How to troubleshoot and verify log forwarding issues for LPC on PA-7000 series firewall
33850
Created On 04/30/19 22:30 PM - Last Modified 01/11/23 00:28 AM
Objective
- Verify Log Processing Card (LPC) is detected by PA-7000 series firewall
- Traffic logs are forwarding correctly by LPC
- Troubleshoot logging issues for LPC
Environment
- PA-7000 series firewall with LPC card
- Syslog
Procedure
- Check LPC is up and detected by PA-7000 series firewall
7K(active)> show chassis inventory
Slot Component Serial Number Ports Revision Power (w)
Chassis 010108001644 1.0
1 PA-7000-20GXM-NPC 013701000814 24 1.0 350
2 PA-7000-20GQ-NPC 011701002948 14 1.0 350
3 empty
4 PA-7050-SMC 002101001677 0 2.0 300
5 empty
6 empty
7 PA-7000-LPC 001401001198 0 1.0 300
8 empty
7K(active)> show chassis status
Slot Component Card Status Config Status Disabled
1 PA-7000-20G-NPC Up Success
2 PA-7000-20G-NPC Up Success
3 PA-7000-20GQ-NPC Up Success
4 empty
5 empty
6 PA-7080-SMC Up Success
7 PA-7000-LPC Up Success
- If LPC does not come up, check system logs for reason
2019/02/23 15:20:38 critical general general 0 chassis: restarts exhausted, rebooting system 2019/02/23 15:20:38 critical general general 0 chassis: Exitted 3 times, rebooting to the maintenance partition 2019/02/23 15:20:38 critical general general 0 LPC slot 7 failed, rebooting the system
- Check which interface is configured as the log-card interface for log fowarding
7K(active)> show interface all
...
name id vsys zone forwarding tag address
------------------- ----- ---- ---------------- ------------------------ ------ ------------------
...
ethernet1/8 523 0 logfwd 0 N/A
- Check configured information for log card interface
7050(active)> debug log-card-interface info slot s7 ------------------------------------------------------------------------------- Name: log-card-interface MAC address: Port MAC address 58:49:3b:d6:f4:4a Ip address: 10.212.106.58 Netmask: 255.255.255.0 Default gateway: 10.212.106.1
- Verify syslog server is able to be reached from the LPC
7K(active)> debug log-card-interface ping slot s7 host <ip of syslog> 64 bytes from 10.212.64.149: icmp_seq=1 ttl=253 time=0.381 ms 64 bytes from 10.212.64.149: icmp_seq=2 ttl=253 time=0.127 msNote: 10.212.64.149 is the IP address of the Splunk Syslog server
- Verify LPC is receiving logs
7K(active)> debug log-card-interface info slot s7 | match packet
packets received 9122564
packets transmitted 17677564751
7K(active)> debug log-card-interface info slot s7 | match packet
packets received 9122565
packets transmitted 17677565619 <<incrementing
- Verify Log is being forward out the Log Forwarding interface.

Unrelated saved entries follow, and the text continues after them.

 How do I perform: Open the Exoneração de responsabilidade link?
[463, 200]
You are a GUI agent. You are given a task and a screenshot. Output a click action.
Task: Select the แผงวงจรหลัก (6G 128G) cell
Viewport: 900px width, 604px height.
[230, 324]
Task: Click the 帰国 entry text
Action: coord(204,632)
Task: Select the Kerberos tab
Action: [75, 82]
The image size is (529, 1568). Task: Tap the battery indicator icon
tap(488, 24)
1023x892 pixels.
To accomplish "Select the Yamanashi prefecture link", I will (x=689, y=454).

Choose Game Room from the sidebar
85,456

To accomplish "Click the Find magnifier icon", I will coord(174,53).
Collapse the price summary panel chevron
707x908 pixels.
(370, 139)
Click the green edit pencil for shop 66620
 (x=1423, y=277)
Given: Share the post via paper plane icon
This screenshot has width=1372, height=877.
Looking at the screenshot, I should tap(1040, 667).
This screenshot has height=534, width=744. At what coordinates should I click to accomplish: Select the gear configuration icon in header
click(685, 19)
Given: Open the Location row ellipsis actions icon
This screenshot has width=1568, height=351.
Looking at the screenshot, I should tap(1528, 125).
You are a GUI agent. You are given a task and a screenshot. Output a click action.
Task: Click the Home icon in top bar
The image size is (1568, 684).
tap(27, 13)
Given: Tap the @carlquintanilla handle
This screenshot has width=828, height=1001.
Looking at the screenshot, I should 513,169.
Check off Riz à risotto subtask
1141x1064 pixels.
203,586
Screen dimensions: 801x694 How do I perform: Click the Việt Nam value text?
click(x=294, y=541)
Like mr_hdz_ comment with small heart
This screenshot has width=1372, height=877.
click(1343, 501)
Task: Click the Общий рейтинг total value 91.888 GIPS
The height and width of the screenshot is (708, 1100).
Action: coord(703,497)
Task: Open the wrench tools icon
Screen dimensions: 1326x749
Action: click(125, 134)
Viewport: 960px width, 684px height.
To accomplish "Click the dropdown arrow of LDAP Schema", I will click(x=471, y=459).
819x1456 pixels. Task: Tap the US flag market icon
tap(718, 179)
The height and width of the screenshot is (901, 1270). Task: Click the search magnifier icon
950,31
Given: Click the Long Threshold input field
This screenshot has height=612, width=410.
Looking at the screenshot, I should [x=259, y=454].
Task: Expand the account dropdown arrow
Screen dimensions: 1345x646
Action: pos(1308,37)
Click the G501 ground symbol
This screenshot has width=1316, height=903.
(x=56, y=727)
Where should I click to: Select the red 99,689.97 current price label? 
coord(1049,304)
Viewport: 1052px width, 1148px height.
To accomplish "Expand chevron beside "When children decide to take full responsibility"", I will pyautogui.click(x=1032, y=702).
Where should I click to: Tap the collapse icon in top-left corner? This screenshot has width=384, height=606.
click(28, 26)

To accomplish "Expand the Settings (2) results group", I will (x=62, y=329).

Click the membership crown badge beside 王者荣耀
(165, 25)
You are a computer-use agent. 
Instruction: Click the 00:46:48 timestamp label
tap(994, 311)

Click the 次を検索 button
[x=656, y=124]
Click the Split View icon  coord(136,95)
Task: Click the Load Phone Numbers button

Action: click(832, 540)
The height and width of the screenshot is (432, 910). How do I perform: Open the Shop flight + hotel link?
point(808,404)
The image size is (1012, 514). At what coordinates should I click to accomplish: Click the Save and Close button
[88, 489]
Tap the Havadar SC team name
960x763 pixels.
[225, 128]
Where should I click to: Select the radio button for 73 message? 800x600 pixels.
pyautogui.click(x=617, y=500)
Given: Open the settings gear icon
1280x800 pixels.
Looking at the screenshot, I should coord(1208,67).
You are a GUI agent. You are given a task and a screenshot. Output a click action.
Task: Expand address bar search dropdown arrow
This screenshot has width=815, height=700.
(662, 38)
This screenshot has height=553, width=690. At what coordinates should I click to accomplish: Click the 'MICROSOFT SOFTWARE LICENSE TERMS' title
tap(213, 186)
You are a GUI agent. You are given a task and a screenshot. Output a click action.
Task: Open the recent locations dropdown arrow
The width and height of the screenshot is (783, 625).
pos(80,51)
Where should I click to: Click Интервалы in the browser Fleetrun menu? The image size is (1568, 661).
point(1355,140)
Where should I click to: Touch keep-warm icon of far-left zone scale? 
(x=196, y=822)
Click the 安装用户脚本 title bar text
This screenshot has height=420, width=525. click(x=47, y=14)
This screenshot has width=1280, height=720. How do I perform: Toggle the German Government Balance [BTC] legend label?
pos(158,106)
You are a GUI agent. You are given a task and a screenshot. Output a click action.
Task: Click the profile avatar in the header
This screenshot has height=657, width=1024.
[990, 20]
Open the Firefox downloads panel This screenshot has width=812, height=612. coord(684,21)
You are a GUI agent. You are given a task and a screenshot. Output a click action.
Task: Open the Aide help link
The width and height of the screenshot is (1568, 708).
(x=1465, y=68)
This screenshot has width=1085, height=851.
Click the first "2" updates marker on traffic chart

7K(active)> debug log-receiver statistics | match syslog
External Forwarding stats:
Type Enqueue Count Send Count Drop Count Queue Depth Send Rate(last 1min)
syslog 17673493691 17673493691
7K(active)> debug log-receiver statistics | match syslog
syslog 17673495661 17673495661 <<incrementing
- Verify the Log Forwarding interface is forwarding traffic. In this example, it is ethernet 1/11
7K(active)> show interface ethernet1/11 | match tx-bytes
tx-bytes 443080192
7K(active)> show interface ethernet1/11 | match tx-bytes
tx-bytes 443080256 <<incrementing
- Check global counter to see if there is any throttle which indicate logging queue is full
log_traffic_loss_queue_full 570139124 0 info log resource Number of traffic logs that are lost due to next queue is full log_traffic_loss_cnt 2514786839 373 info log resource Number of traffic logs that are lost
- Verify lpmgrd is running.
7K(active)> show system software status | match lp Slot 7, Role lp Process lpmgrd running (pid: 1682)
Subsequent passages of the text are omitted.